Legislators will decide that somebody sober will need to be responsible, regardless who (or what) is navigating.


----------



## homelesswarlock (Dec 20, 2018)

Uarefree said:


> Can you drink and drive now? Can you drink while Tesla drives.
> DUI's will be obsolete.=
> City Gov's. Traffic Fine Revenues loss
> Insurance corps. Loss
> ...


Ford is $9 and also working on self driving.


----------



## tohunt4me (Nov 23, 2015)

Uber's Guber said:


> Probably not.
> Legislators will decide that somebody sober will need to be responsible, regardless who (or what) is navigating.


About right.

Yet EVERYONE IN A BAR CAN BE DRUNK.



homelesswarlock said:


> Ford is $9 and also working on self driving.
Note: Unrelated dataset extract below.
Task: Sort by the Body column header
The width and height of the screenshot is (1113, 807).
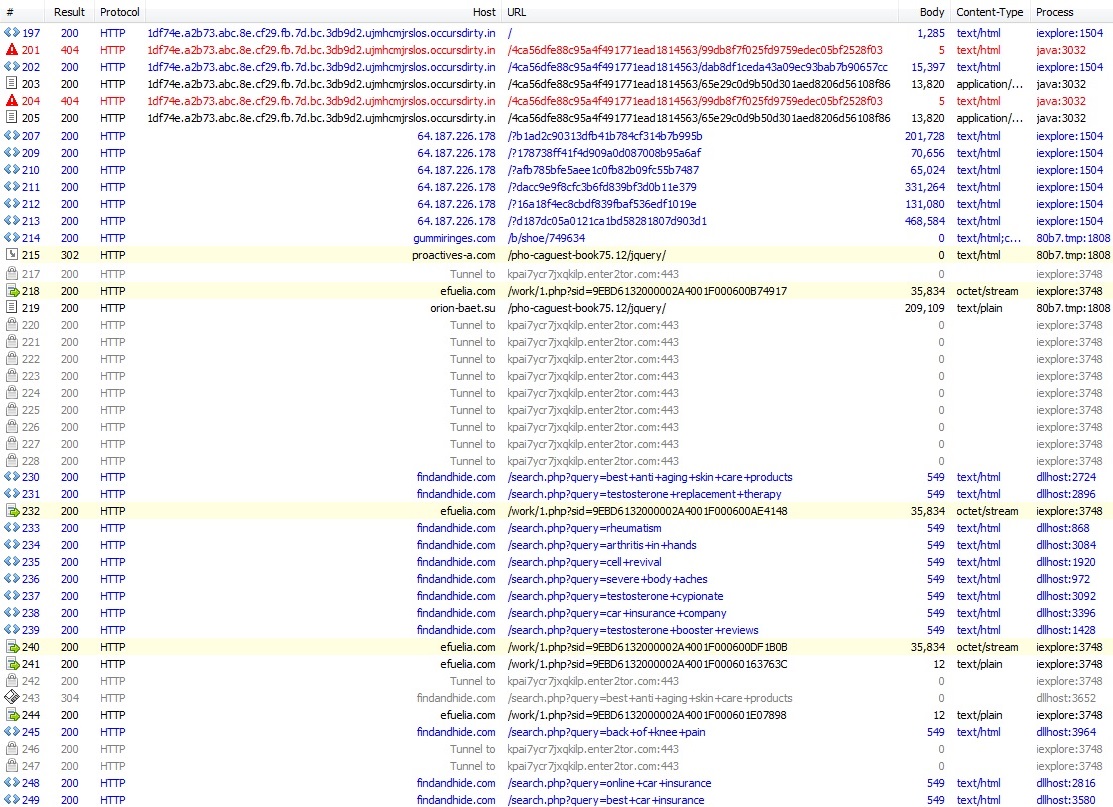Action: click(x=932, y=12)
FORD will have self driving cars with self destructing TRANSMISSIONS !

INVEST IN TOW TRUCKS !

( AND i am the Only one in my family to Own a Ford in 100 years ! Since my Grandfather Sold his Ford Dealership around 1918!)( i would buy Ford if they could be trusted !)


----------



## Who is John Galt? (Sep 28, 2016)

Uarefree said:


> I knew I should have bought Tesla stock two years ago when I considered it.
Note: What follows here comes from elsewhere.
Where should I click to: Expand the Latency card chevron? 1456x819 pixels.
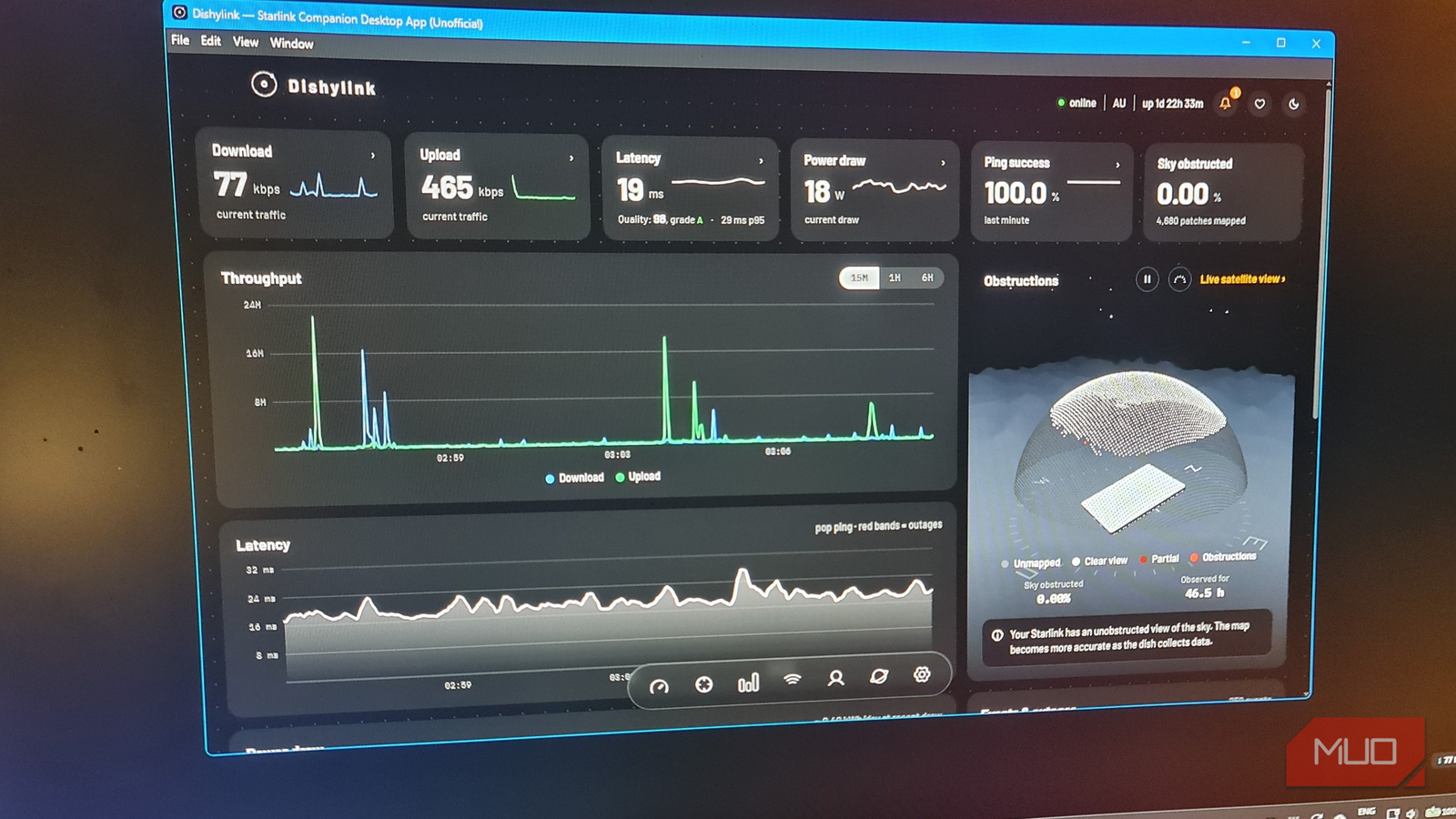point(761,161)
You should definitely be checked for DUI if you think buying Tesla stock is a good investment.

.


----------



## Uarefree (Sep 19, 2019)

Who is John Galt? said:


> You should definitely be checked for DUI if you think buying Tesla stock is a good investment.
> 
> .


That's why I didn't, but I do think that's the future of the automobile industry. Solar power and batteries.
We have P.G.&E. blackouts in California currently.
Teslas are home in their garages charging.
The gas stations here were lined up with cars waiting for the power to go out. Ju


tohunt4me said:


> About right.
> 
> Yet EVERYONE IN A BAR CAN BE DRUNK.
> 
> ...


1969 Mach1 428 Cobra Jet.
Fords???


----------



## WokeUP (Dec 19, 2018)

FORD =
*F*ound* O*n* R*oad* D*ead.


----------



## 2kwik4u (Aug 27, 2019)

WokeUP said:


> FORD =
> *F*ound* O*n* R*oad* D*ead.


Forked Over Rebuilt Dodge

My personal favorite


----------



## Uber's Guber (Oct 22, 2017)

WokeUP said:


> FORD =
> *F*ound* O*n* R*oad* D*ead.


Flip Over Repair Daily


----------



## BigRedDriver (Nov 28, 2018)

tohunt4me said:


> About right.
> 
> Yet EVERYONE IN A BAR CAN BE DRUNK.
> 
> ...


The transmission problem is overblown. I've had two that the mechanic said the transmission was shot. In both cases I just changed out the Variable speed sensor ($20 and 15 minutes) and both were fine. Nice way for a mechanic to make money though


----------



## backstreets-trans (Aug 16, 2015)

These companies are rushing out the technology before it's ready. The Telsas are having problems in empty parking lots. Now lets add a couple hundred staggering drunks into the equation and see what happens. Should be fun!!!


----------



## losiglow (Dec 4, 2018)

I know it's in satire, but all of those costs are less than the cost that drunk driving costs in healthcare, insurance and law enforcement. So yeah, definitely a win. 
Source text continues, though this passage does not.